--- Collected data ---

- Opening Delimiter -

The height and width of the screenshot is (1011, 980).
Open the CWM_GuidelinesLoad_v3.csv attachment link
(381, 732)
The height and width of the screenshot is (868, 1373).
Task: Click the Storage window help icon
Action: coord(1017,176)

- Closing Delimiter -

--- To do ---
Reproduce the entries above in full, precisely as written.

--- Answer to this exercise ---
The height and width of the screenshot is (1011, 980).
Open the CWM_GuidelinesLoad_v3.csv attachment link
(381, 732)
The height and width of the screenshot is (868, 1373).
Task: Click the Storage window help icon
Action: coord(1017,176)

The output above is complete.